INFORMATION SUPPLIED:

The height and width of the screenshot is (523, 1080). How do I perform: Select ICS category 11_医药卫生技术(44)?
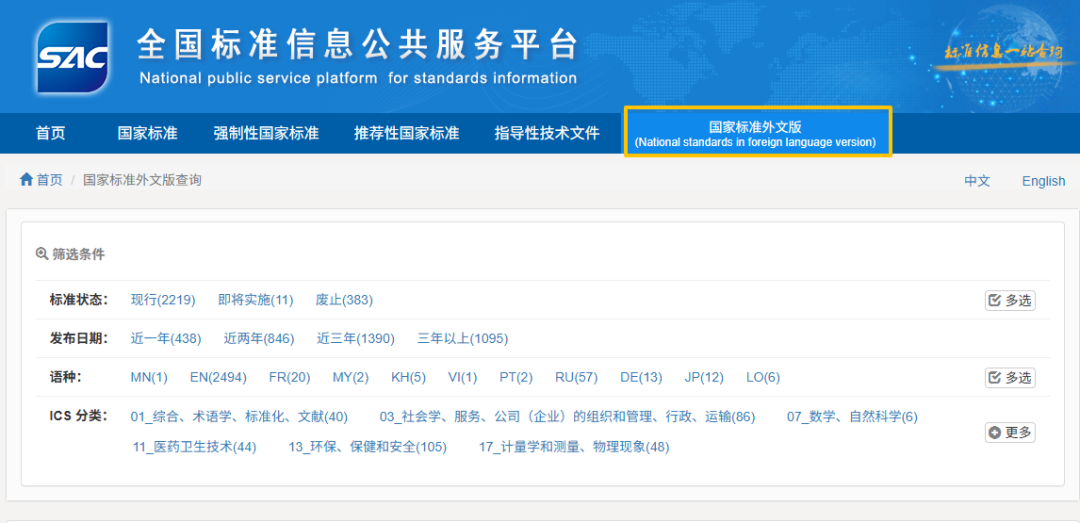point(195,447)
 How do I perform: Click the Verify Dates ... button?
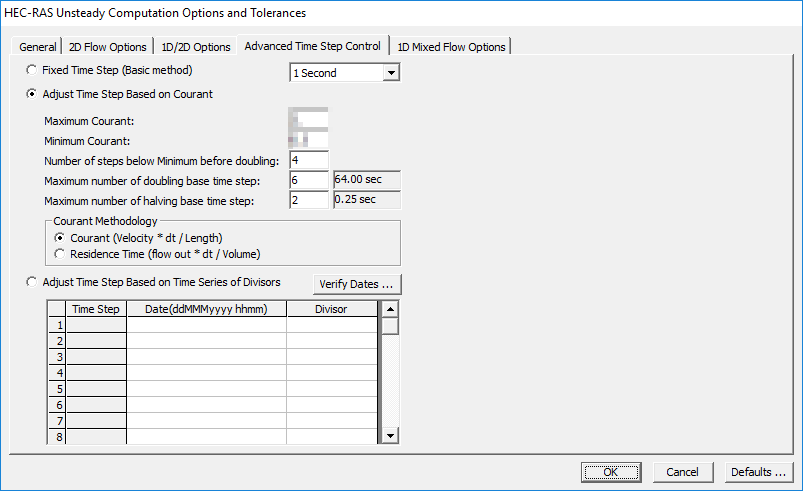[357, 284]
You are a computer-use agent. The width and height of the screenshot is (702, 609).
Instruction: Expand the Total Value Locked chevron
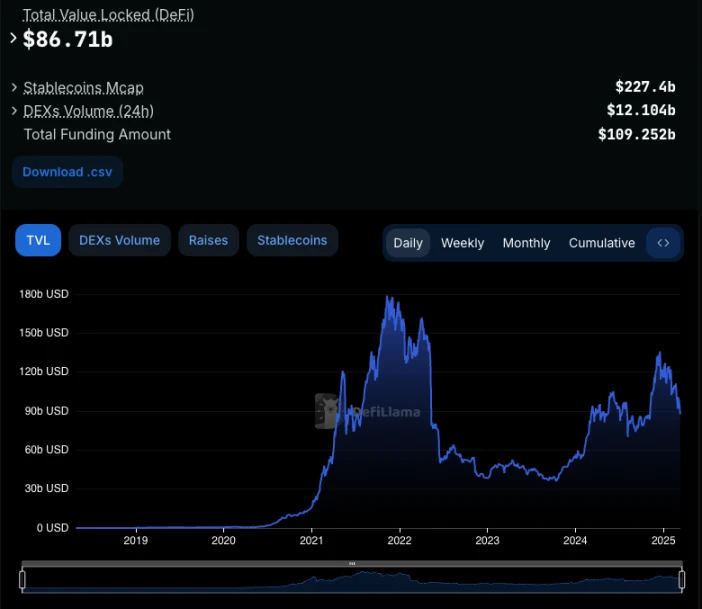13,38
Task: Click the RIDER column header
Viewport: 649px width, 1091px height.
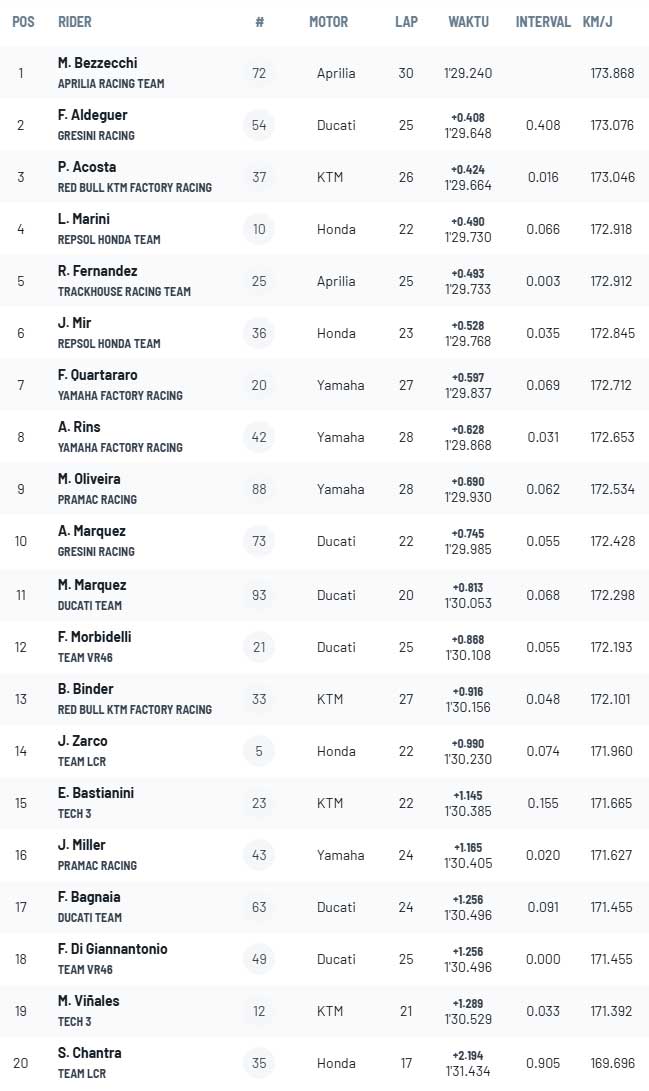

WHAT TO DO:
Your task is to restate word for word the lines from the one containing "Task: Click the RIDER column header" through the last line of the data, both ends included, with no pictures.

THE ANSWER:
Task: Click the RIDER column header
Viewport: 649px width, 1091px height.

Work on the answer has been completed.